Canterino et al. reported a 66-year-old patient on immunosuppressive therapy status post-lung transplant who had pulmonary nocardiosis [6]. Upon identification of N. thailandica via percutaneous lung biopsy, the patient was treated with meropenem for one month, followed by oral minocycline to complete six to twelve months of therapy. Following six weeks of antibiotic therapy, follow-up imaging revealed a good overall response to therapy.

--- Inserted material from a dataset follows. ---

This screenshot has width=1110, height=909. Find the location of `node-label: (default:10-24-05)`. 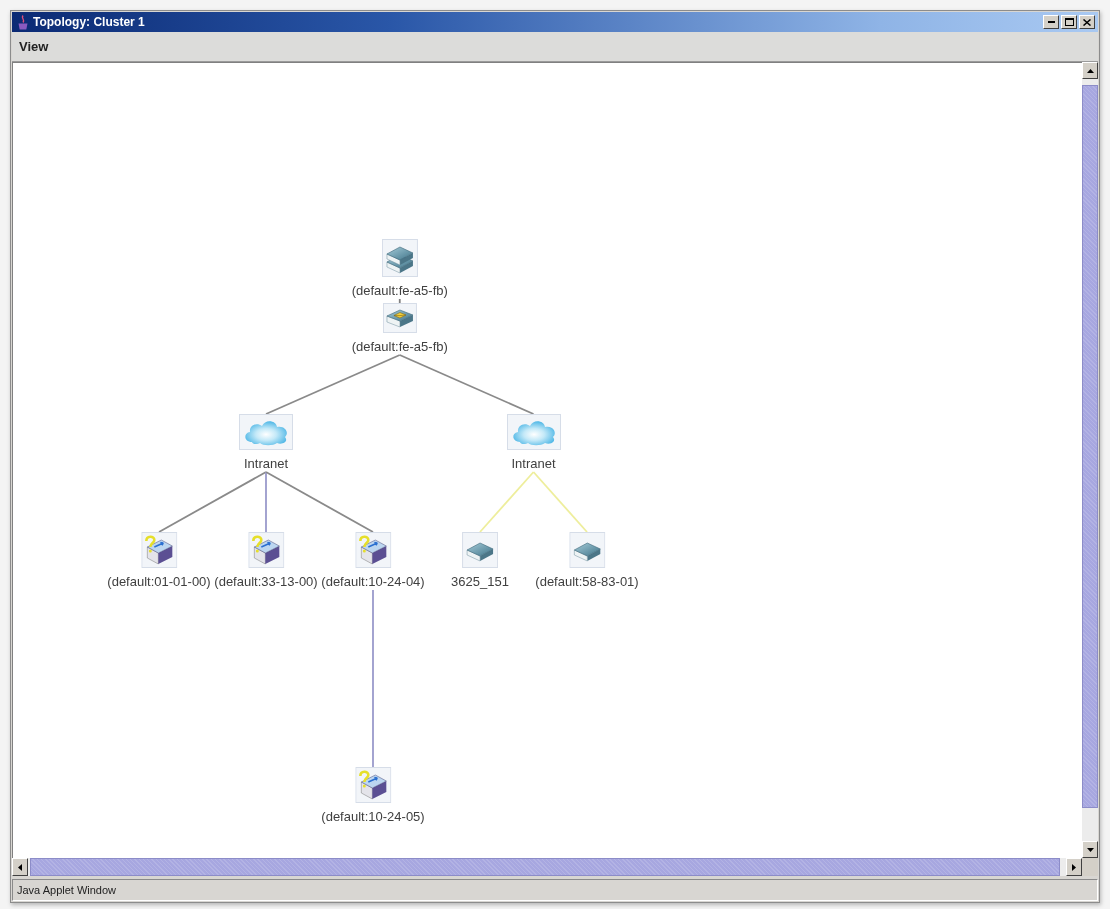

Bourbour et al. reported a 53-year-old, immunocompetent man with chronic bronchitis, who presented with persistent fever and cough and was found to have nodular infiltrates on chest X-ray [7]. A bronchoalveolar lavage sample grew Nocardia thailandica and the patient was treated with TMP/SMX and linezolid for 6 months. The authors reported that the patient’s symptoms resolved completely.

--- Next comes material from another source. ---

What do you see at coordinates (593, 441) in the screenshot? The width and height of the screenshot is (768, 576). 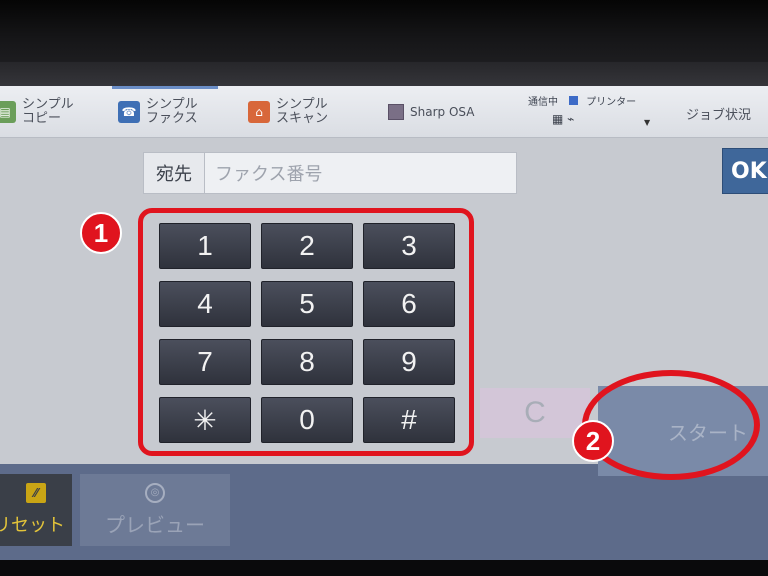 I see `step-marker-2: 2` at bounding box center [593, 441].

Optimal therapy for Nocardia spp. has not been well established [1, 8]. Considerations for selecting therapy should be based on species of Nocardia identified, site, and severity of infection. Combination therapy against Nocardia spp. has been thought to provide enhanced activity and is recommended for initial treatment for most forms of nocardiosis. Single-drug therapy may be sufficient after species identification, and antimicrobial drug susceptibility information can be confirmed [8]. As no randomized controlled trials provide guidance on optimal treatment, this recommendation is largely based on clinical experience. Patients with CNS nocardiosis may have increased mortality; therefore, combination therapy is often strongly recommended [9]. Ceftriaxone, meropenem/imipenem, sulfonamides, linezolid, and amikacin are often options for the treatment of nocardiosis. However, based on drug susceptibility testing at the species level, there is a wide range of variation in coverage [10, 11]. Table 1 reveals antibiotic susceptibility data of Nocardia thailandica from the literature and our case.

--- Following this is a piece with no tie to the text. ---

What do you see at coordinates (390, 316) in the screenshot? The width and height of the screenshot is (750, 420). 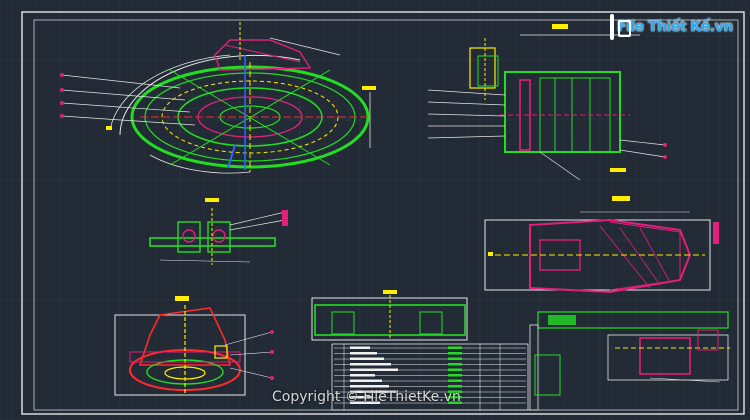 I see `view-base-elevation` at bounding box center [390, 316].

Of the four strains of N. thailandica with full susceptibility data reported, all were susceptible to ceftriaxone and carbapenems. Of the most common susceptible agents, ceftriaxone and TMP/SMX have the most optimal blood-brain barrier penetration and may be ideal for the treatment of CNS nocardiosis [12]. Due to poor penetration into the CNS and an unfavorable toxicity profile with prolonged administration, amikacin would be a suboptimal option. Linezolid, despite good CNS penetration, has significant adverse effects associated with prolonged use, such as thrombocytopenia, peripheral neuropathy, and optic neuropathy, the latter two of which are irreversible. Imipenem also penetrates the CNS well; however, it has well-known toxicity of seizures limiting its use. Moxifloxacin reaches high CSF concentrations and is active against selected Nocardia spp.; however, it has extremely limited human data [10, 12]. Meropenem, while certainly an option for CNS nocardiosis, may prove to be overly broad and increase the risk of selecting resistant organisms. Additionally, the increased dosing frequency of meropenem would also prove to be a limitation of outpatient treatment as compared to the dosing regimen selected for our patient, once-daily dosing of ceftriaxone. In summary, ceftriaxone and TMP/SMX would be potentially ideal agents for the treatment of CNS nocardiosis given their coverage for Nocardia thailandia and good penetration into the CNS.

4. Conclusion

This is the first documented case of a brain abscess due to N. thailandica which was successfully treated. Due to the location of the infection, ceftriaxone and TMP/SMX were chosen because of optimal CNS penetration. TMP/SMX was discontinued approximately three weeks after initiation due to hyperkalemia. Ceftriaxone monotherapy demonstrated clinical and radiographic treatment success resulting in the successful treatment of this infection.

Data Availability

The data used to support the findings of this study are available from the corresponding author upon request.

Conflicts of Interest

The authors declare that they have no conflicts of interest.